→ Exercise brief:
Collect each line below that contains the string "beside" and copy it in full. Treat the match as case-sensitive.
--------------------
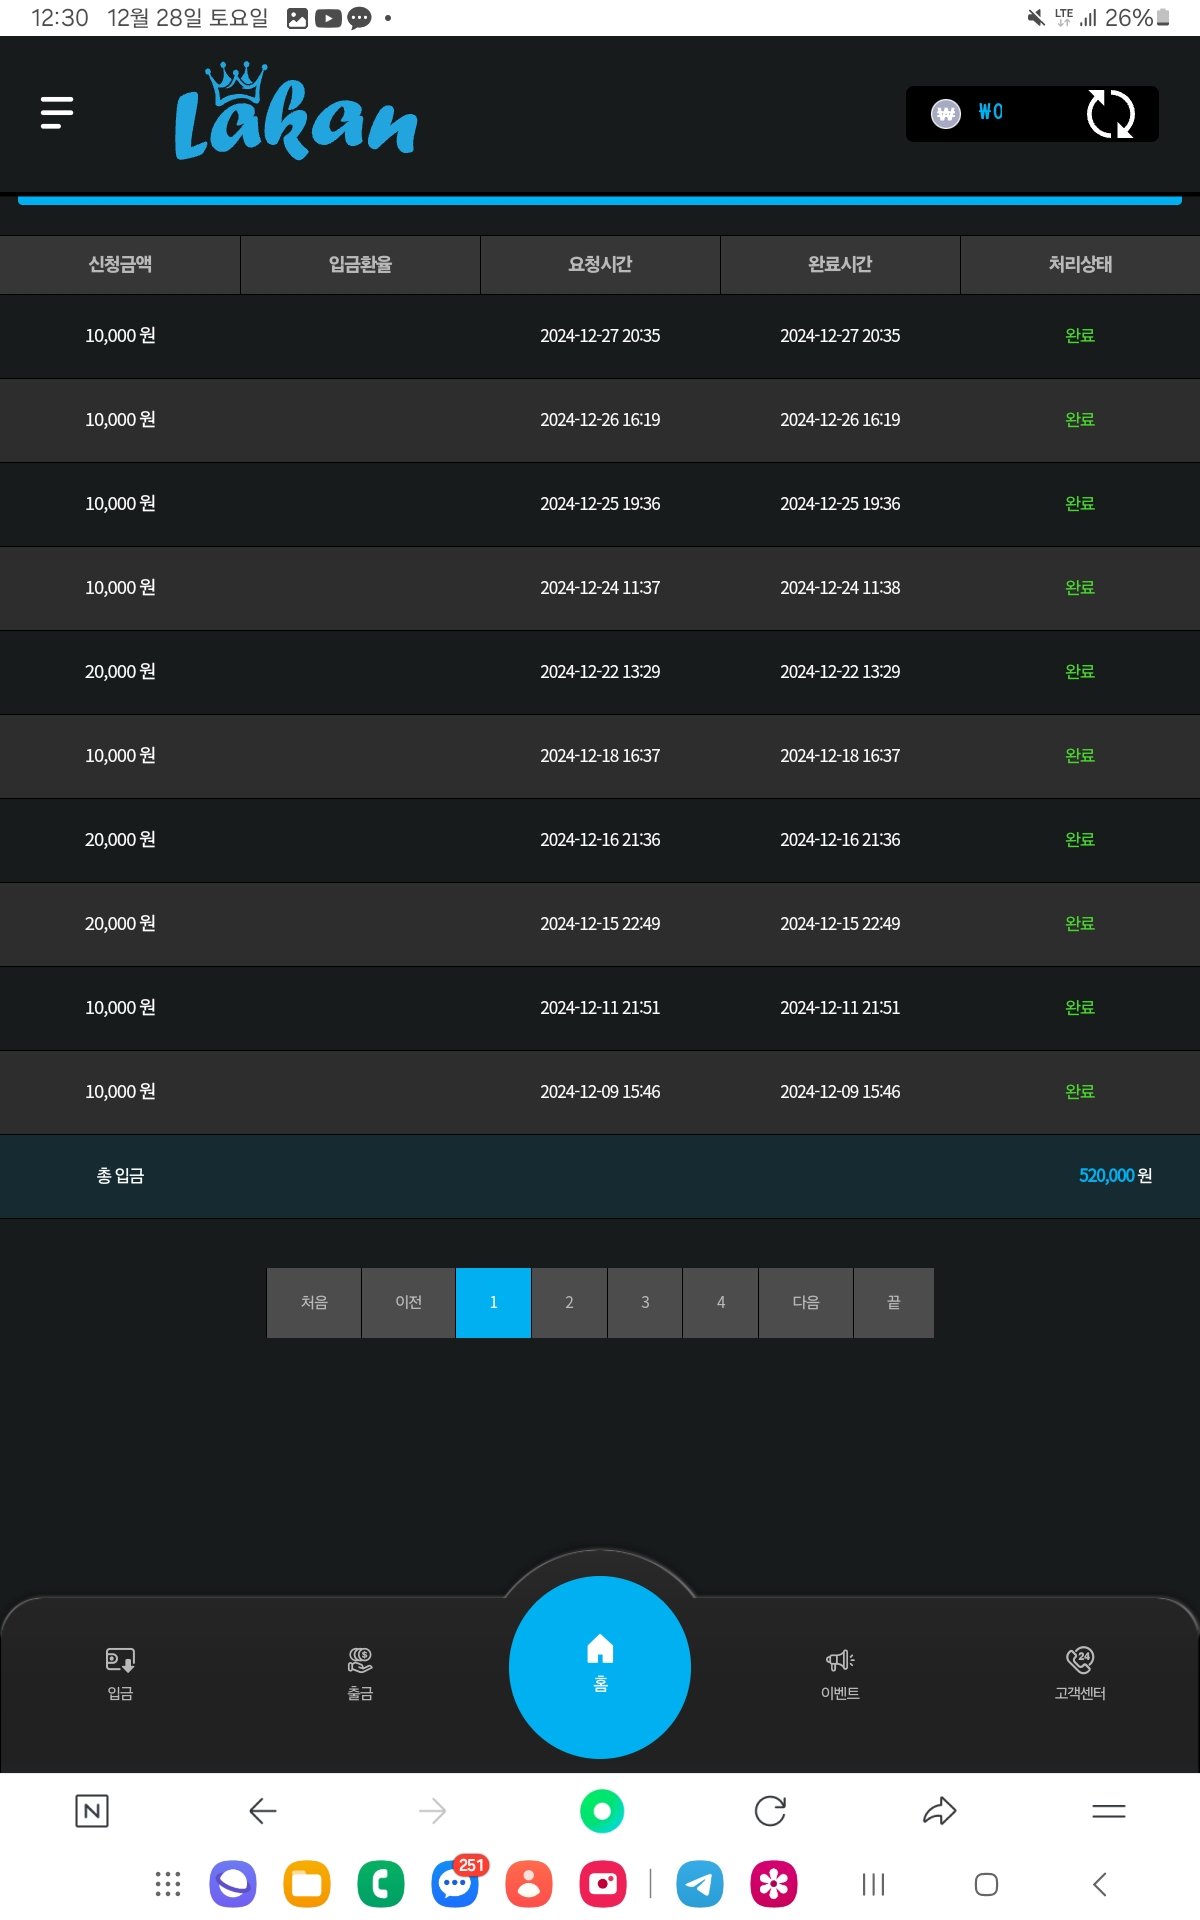The image size is (1200, 1920).
Task: Open the hamburger menu beside Lakan logo
Action: (x=57, y=113)
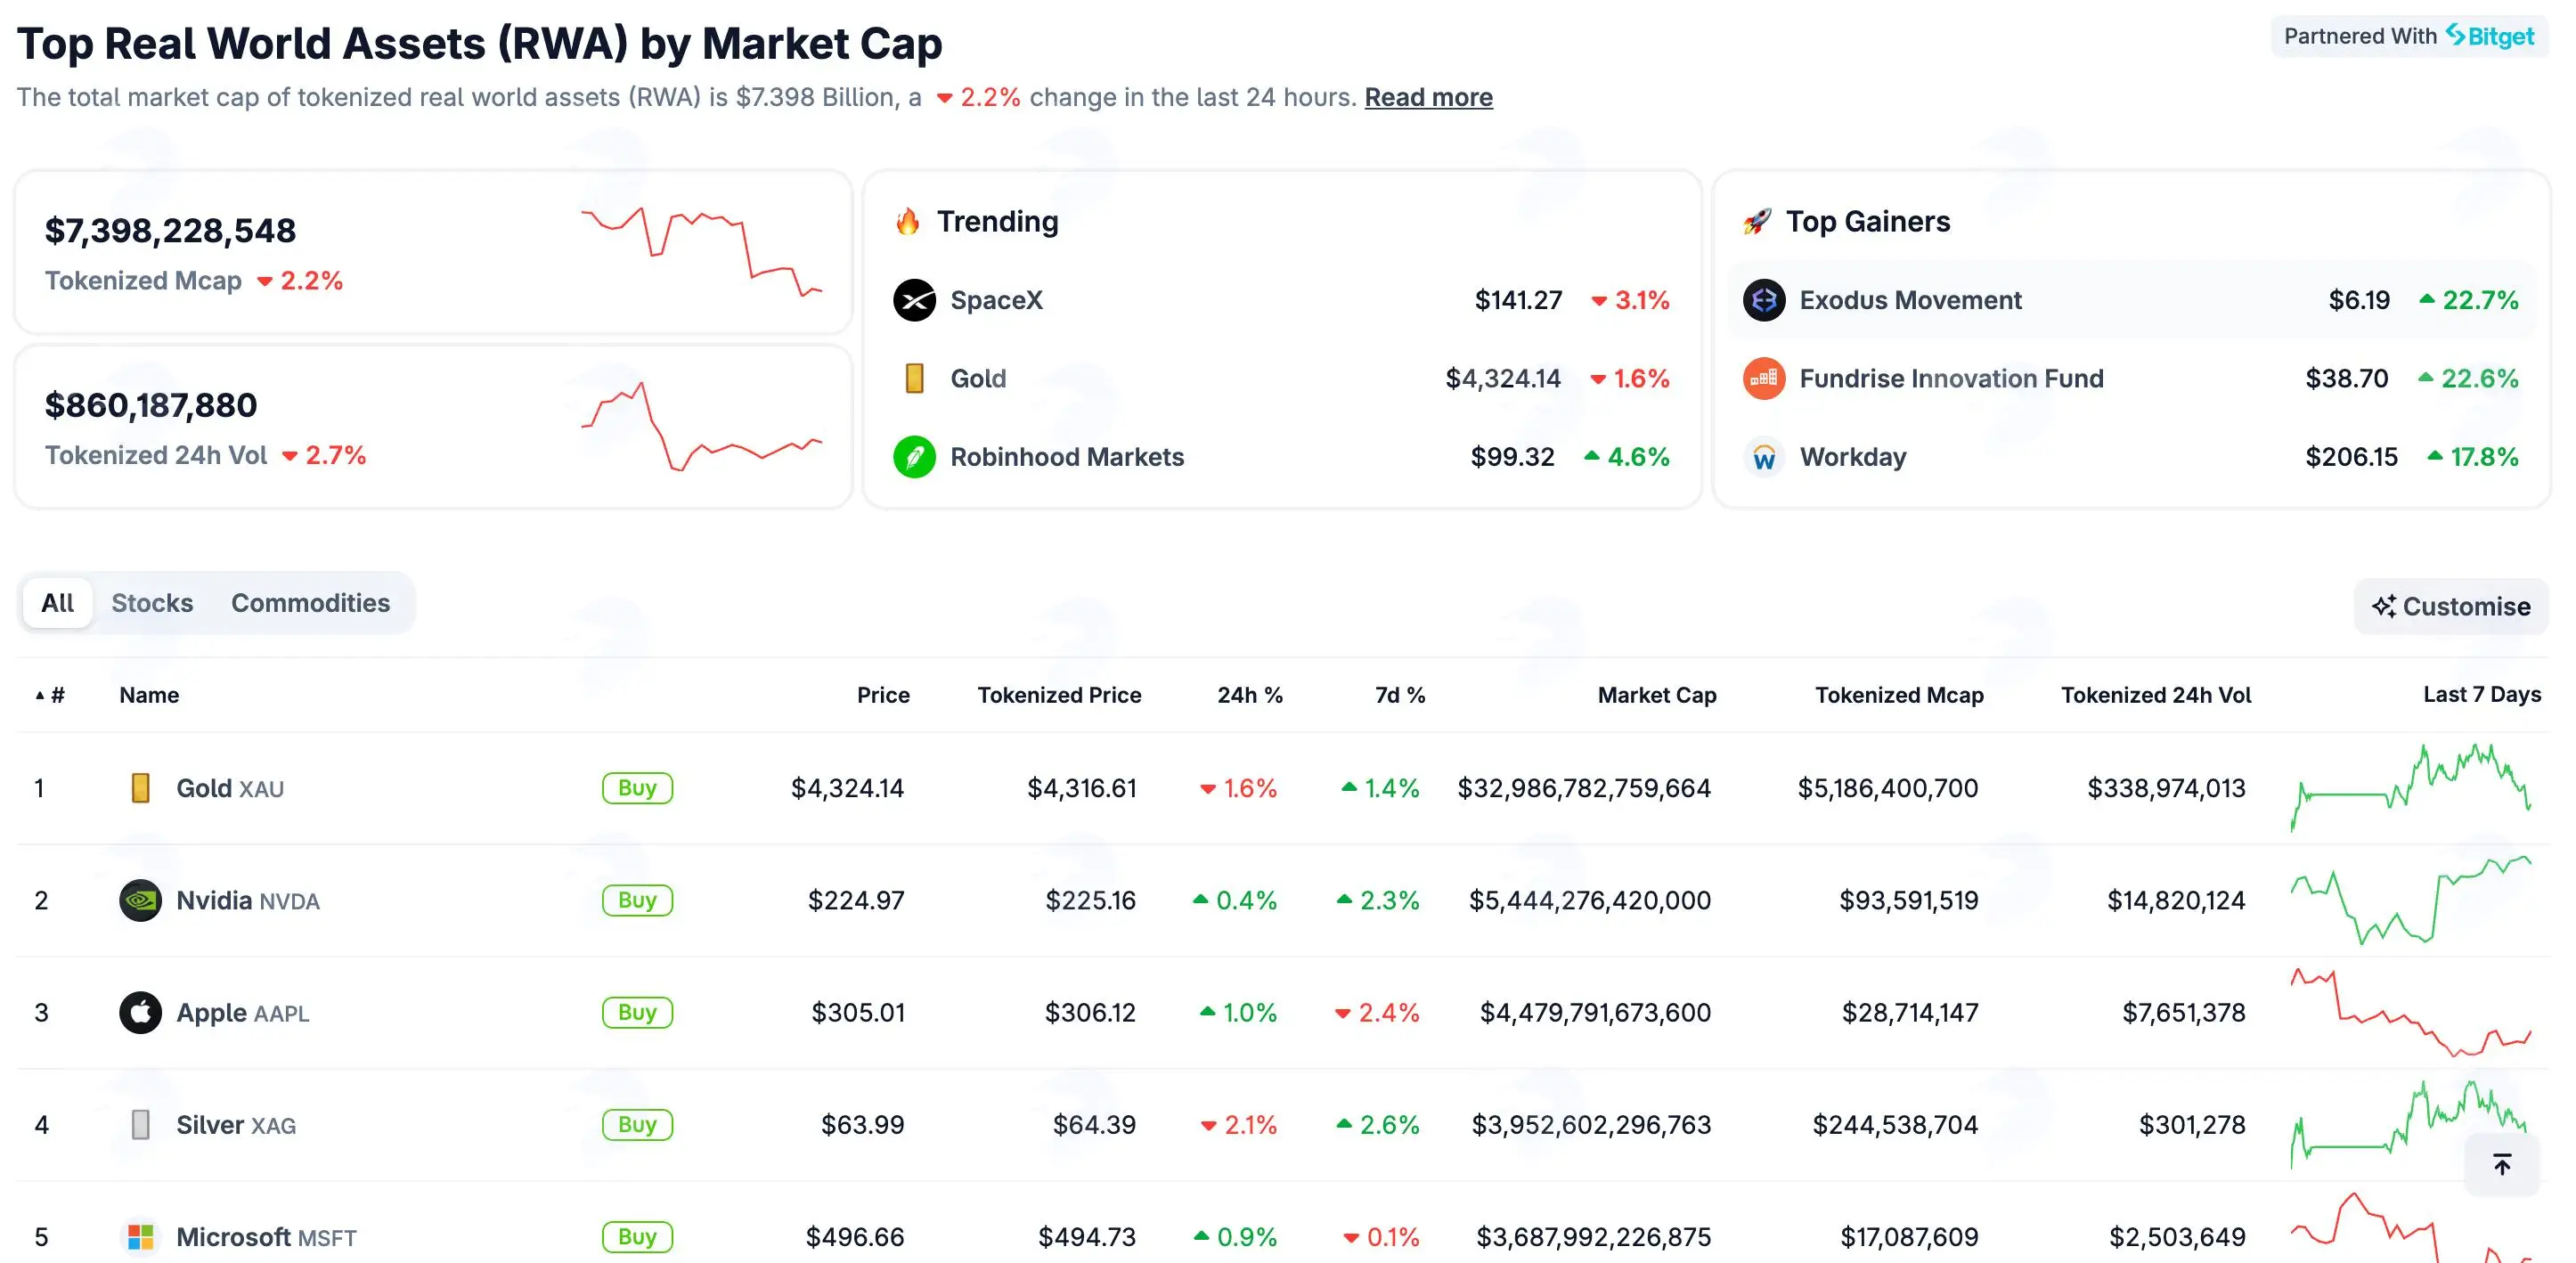Click the Workday logo icon
The image size is (2576, 1263).
[x=1764, y=457]
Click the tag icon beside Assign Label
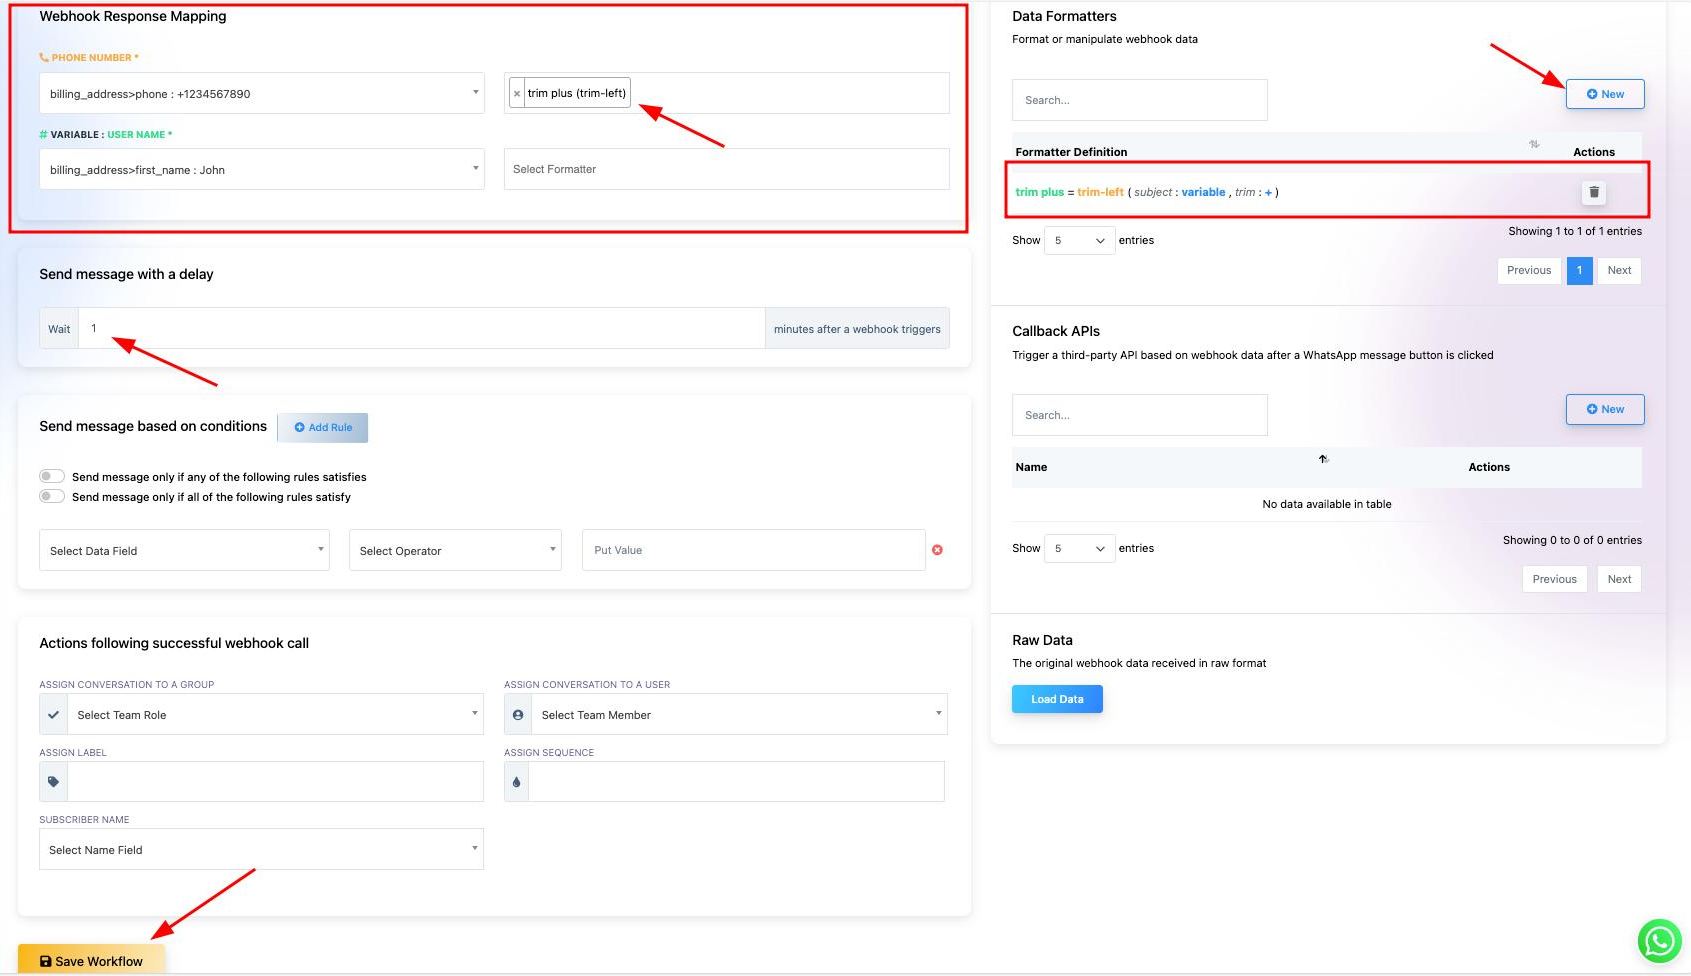Viewport: 1691px width, 976px height. click(54, 782)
--------------------
→ Solution below:
Task: Open the hamburger menu beside Lakan logo
Click the tag icon beside Assign Label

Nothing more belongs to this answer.